Interview Thibault van de Werve - Programmateur court-métrages au BIFFF
Dans cette interview, nous discutons avec le programmateur des court-métrages du Brussels International Fantastic Film Festival (BIFFF) à propos de la sélection des courts au festival.
Indie-Clips Interview
Thibault van de Werve : Programmateur des court-métrages au BIFFF
Ambre : Bonjour Thibault !
Thibault : Bonjour !
Ambre : Peux-tu nous en dire plus sur toi et ton rôle au Brussels International Fantastic Film Festival?
Thibault : Mon rôle en tant que responsable de la programmation des courts, c'est de gérer le comité de sélection. On est 6-7 personnes dans le comité. Il y en a qui font toutes les sections, d'autres n'en font qu'une ou deux. Moi, je regarde tous les films et je dispatche un peu aux autres. Les autres ne voient pas tout. Il y en a qui voient beaucoup, d'autres un peu moins. Ensemble, nous faisons la sélection. Après, c'est moi qui contacte les distributeurs, les équipes des films, pour confirmer la sélection, récolter le matériel, répondre à toutes leurs questions, organiser l'ordre des films dans les séances. Je m'occupe donc de tout ça.

- **Consigne écrite**
Recopie mot pour mot l'intégralité de l'interview sur la programmation des courts métrages au BIFFF.

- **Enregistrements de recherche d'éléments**
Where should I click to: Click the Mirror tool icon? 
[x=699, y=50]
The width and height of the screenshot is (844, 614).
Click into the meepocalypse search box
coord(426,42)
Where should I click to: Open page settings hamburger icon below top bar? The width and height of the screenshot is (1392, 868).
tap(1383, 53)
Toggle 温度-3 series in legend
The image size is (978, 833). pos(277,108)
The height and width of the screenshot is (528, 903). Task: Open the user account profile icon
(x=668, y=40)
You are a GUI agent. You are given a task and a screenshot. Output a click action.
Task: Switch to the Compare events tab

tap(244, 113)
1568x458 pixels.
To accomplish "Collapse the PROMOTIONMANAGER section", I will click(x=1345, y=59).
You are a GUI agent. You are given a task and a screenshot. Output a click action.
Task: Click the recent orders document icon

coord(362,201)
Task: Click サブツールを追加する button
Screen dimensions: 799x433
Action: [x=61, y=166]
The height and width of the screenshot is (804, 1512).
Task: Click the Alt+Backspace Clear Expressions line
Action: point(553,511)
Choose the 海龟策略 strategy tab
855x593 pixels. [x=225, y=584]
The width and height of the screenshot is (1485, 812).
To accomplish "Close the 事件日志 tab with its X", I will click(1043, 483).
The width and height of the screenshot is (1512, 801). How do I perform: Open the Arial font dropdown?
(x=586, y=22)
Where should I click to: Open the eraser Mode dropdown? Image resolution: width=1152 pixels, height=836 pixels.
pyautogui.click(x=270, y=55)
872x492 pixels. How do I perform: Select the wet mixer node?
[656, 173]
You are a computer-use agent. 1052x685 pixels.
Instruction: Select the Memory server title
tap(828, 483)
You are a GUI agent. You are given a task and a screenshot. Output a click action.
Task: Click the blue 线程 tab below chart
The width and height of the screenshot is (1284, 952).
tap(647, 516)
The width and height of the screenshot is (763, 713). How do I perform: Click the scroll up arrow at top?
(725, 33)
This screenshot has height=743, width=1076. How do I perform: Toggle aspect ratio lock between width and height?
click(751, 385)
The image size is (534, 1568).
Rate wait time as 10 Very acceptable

- **Solution proposée**
Interview Thibault van de Werve - Programmateur court-métrages au BIFFF
Dans cette interview, nous discutons avec le programmateur des court-métrages du Brussels International Fantastic Film Festival (BIFFF) à propos de la sélection des courts au festival.
Indie-Clips Interview
Thibault van de Werve : Programmateur des court-métrages au BIFFF
Ambre : Bonjour Thibault !
Thibault : Bonjour !
Ambre : Peux-tu nous en dire plus sur toi et ton rôle au Brussels International Fantastic Film Festival?
Thibault : Mon rôle en tant que responsable de la programmation des courts, c'est de gérer le comité de sélection. On est 6-7 personnes dans le comité. Il y en a qui font toutes les sections, d'autres n'en font qu'une ou deux. Moi, je regarde tous les films et je dispatche un peu aux autres. Les autres ne voient pas tout. Il y en a qui voient beaucoup, d'autres un peu moins. Ensemble, nous faisons la sélection. Après, c'est moi qui contacte les distributeurs, les équipes des films, pour confirmer la sélection, récolter le matériel, répondre à toutes leurs questions, organiser l'ordre des films dans les séances. Je m'occupe donc de tout ça.